TELEVANGELIST Ernest Angley, above, the butt of many jokes because of his grotesque wig and comical way of speaking – (‘must watch’ video) – has fallen off the perch aged 99.
Dubbed ‘The Rev Ernest Angry’ by the late actor and comedian Robin Williams, Angley (net worth $15-m) shared the traits of all evangelical preachers. He was a liar, a crook, a charlatan and a hypocrite.
According to USA Today, his “sometimes-outrageous” faith-healing claims drew sharp criticism from many, including officials in Munich, Germany, who arrested him in 1984 on charges of fraud and practicing medicine without a license. He ran into a spot of bother too in Guyana, where, in 2006, officials blasted him for claiming he could cure AIDS.
Brought up in a Baptist family in the 1920s, the North Carolina fraudster “turned into a Christian” in 1939 when he was 18 years.
Married and living in Ohio by the 1950s, Angley acted as a voyaging Pentecostal confidence healer and evangelist with nothing to his name other than a tent, camper and a Bible but soon gained enough support and cash to buy Grace Cathedral in Cuyahoga Falls, Ohio, and in addition the nearby Channel 55 TV.
In announcing his death Ernest Angley Ministries said:
Pastor, evangelist and author Rev. Ernest Angley has gone to Heaven to be with his Lord and Master at 99. He touched multitudes of souls worldwide with the pure Word of God confirmed with signs, wonders, miracles and healings. He truly pleased God in all things.
Some of that “touching” involved male genitalia.
A six-part Beacon Journal investigative series in 2014 claimed that he was a gay man who encouraged childless men to have vasectomies – and personally examined the genitals of the male parishioners before and after their surgeries.
It should come as no surprise that Angley vehemently preached against the “sin” of homosexuality.

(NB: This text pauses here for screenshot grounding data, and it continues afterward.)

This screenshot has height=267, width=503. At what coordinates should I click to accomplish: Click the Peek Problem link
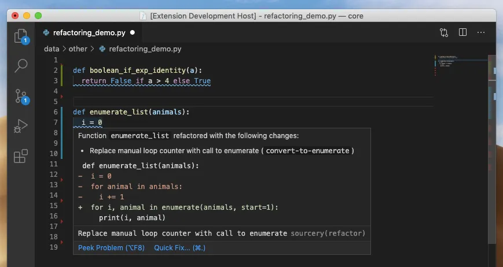[x=112, y=248]
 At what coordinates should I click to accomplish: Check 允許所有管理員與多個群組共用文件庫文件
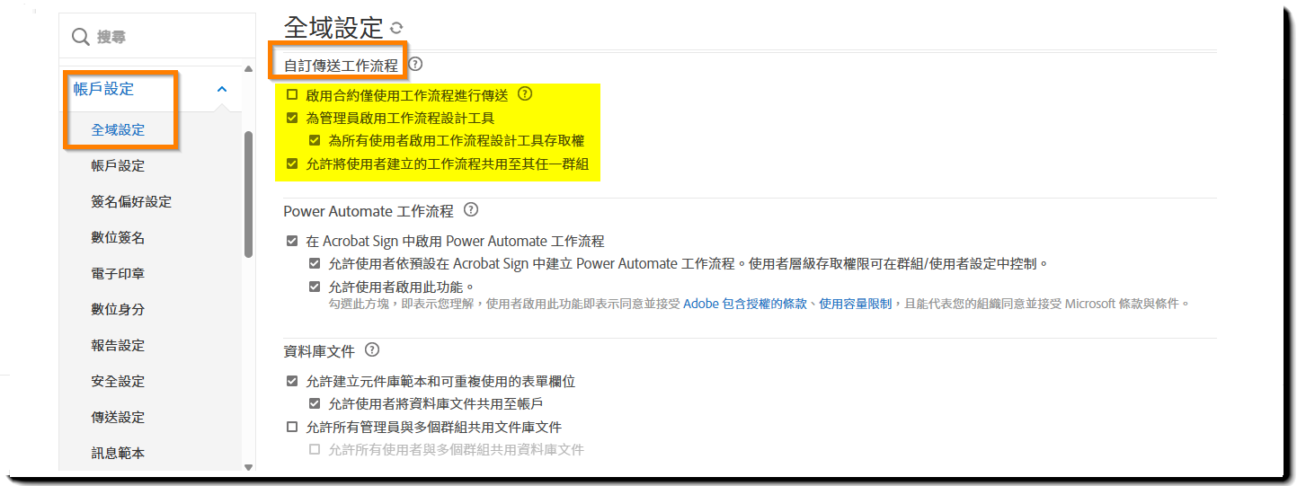pyautogui.click(x=291, y=427)
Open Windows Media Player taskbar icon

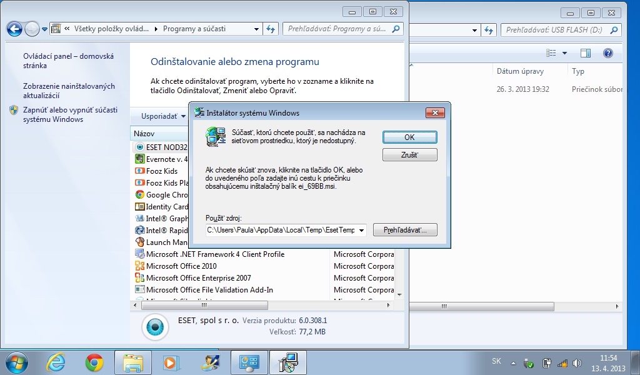pyautogui.click(x=170, y=362)
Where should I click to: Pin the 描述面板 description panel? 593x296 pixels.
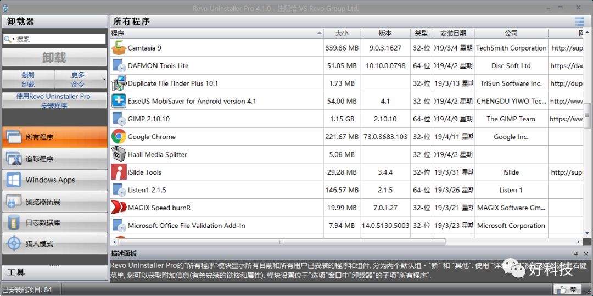[576, 253]
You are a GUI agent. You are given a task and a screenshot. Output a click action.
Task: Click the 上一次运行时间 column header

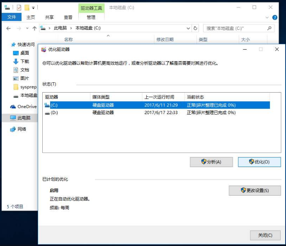click(159, 97)
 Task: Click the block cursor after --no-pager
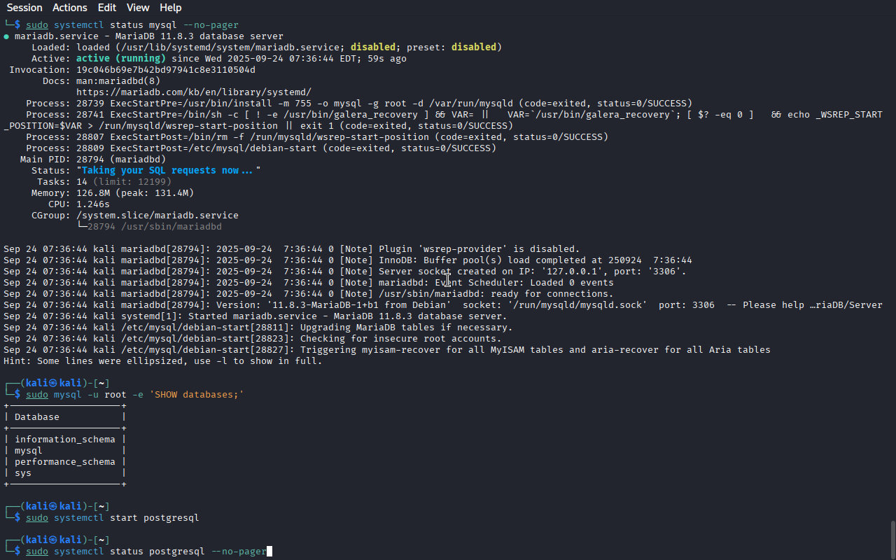pos(270,552)
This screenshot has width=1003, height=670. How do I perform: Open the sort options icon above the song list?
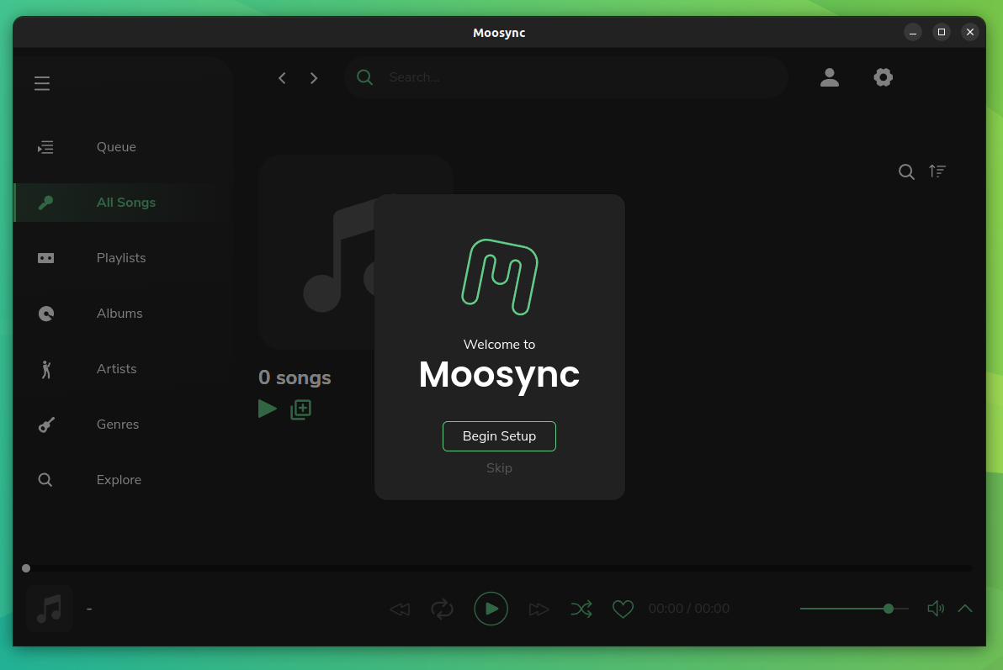pos(937,171)
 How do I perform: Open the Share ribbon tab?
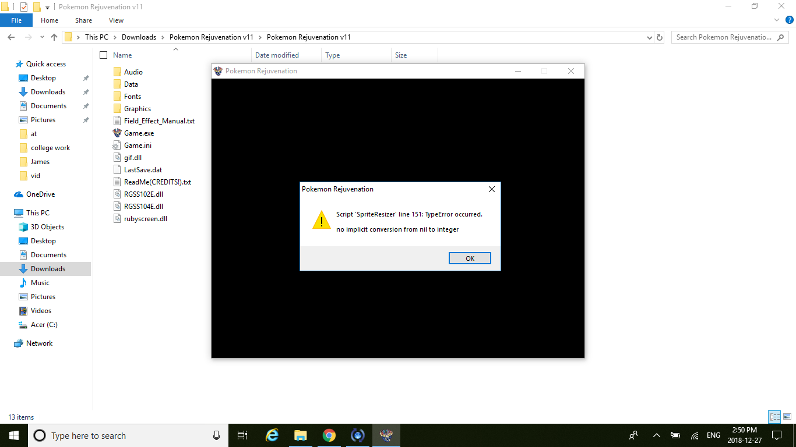point(83,20)
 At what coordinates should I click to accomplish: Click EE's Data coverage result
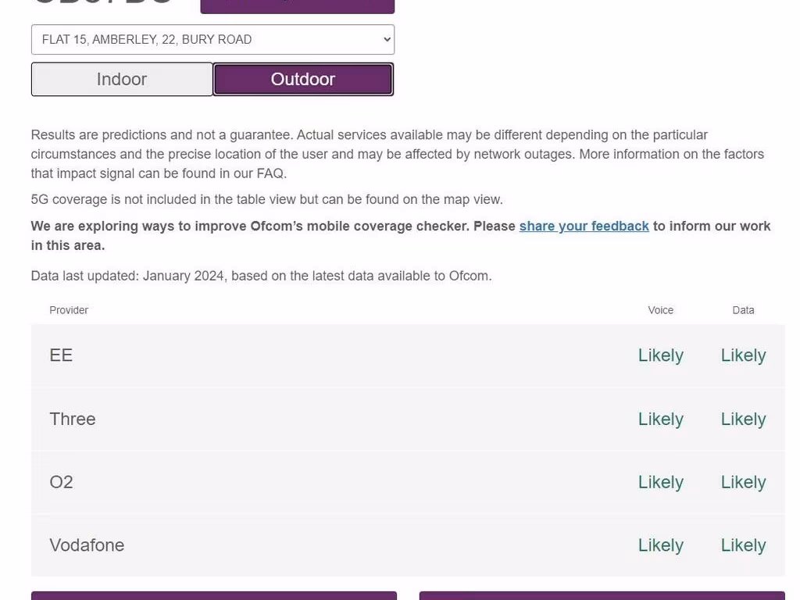click(x=743, y=355)
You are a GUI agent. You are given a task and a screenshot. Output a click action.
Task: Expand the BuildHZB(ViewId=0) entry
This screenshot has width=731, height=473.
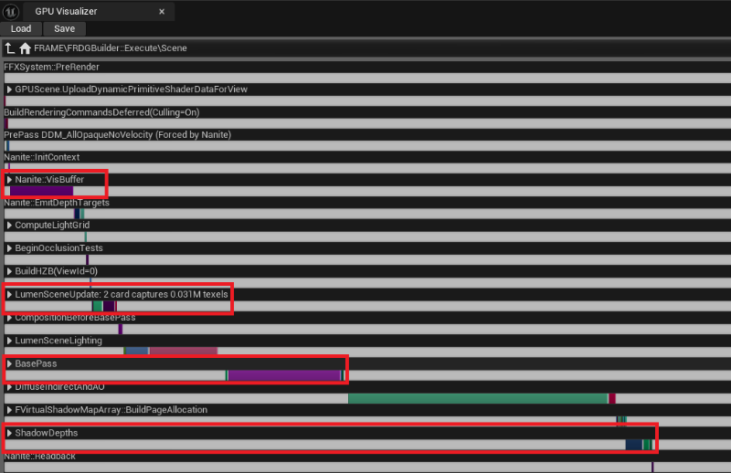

Twenty-one former church members accused the creepy preacher of running “a dangerous” cult, and detailed accusations of wrongdoing by Angley. Those including encouraging women to have to have abortions and turning a blind eye to sexual abuse by other members of his church.
Angley agreed to an interview before the Beacon Journal expose. During a 90-minute meeting in his office, he vehemently denied all of the accusations, claiming everyone was lying.
Four years later, one of the people mentioned in the series, former Assistant Pastor Brock Miller, filed a lawsuit against Angley and the church, claiming that Angley had sexually abused him off and on for nine years. Miller said he finally quit his job in 2014 because he could no longer handle the abuse.
Angley and the church counter-sued for defamation. An out-of-court settlement was reached in February 2020 for an undisclosed amount.
In early 2019, a former church member gave the Beacon Journal a 1996 tape-recording of a telephone conversation in which Angley admitted to having sexual relations with a male employee. The person on the other end of the call, the Rev Bill Davis, a former longtime Angley associate, confirmed the tape was genuine.
The final installment of the Beacon‘s 2014 series drew the attention of the US Department of Labor. After an investigation the following year, the department sued Angley for $388,508 for back wages and damages. The suit alleged violations of of minimum wage, overtime, record-keeping and child labour laws involving 238 current and former employees.
Angley appealed, saying the employees were volunteering to do “God’s work,” but in 2017 a judge upheld the ruling, and Angley shut down his Cathedral Buffet restaurant a few weeks later.
In 2018, however, the US Sixth Circuit Court of Appeals reversed that ruling and sent the case back to the district court for potential further action. A three-judge panel disagreed with the district court’s assertion that restaurant employees were “coerced” into working for free, making a distinction between “economic coercion” and “spiritual coercion.”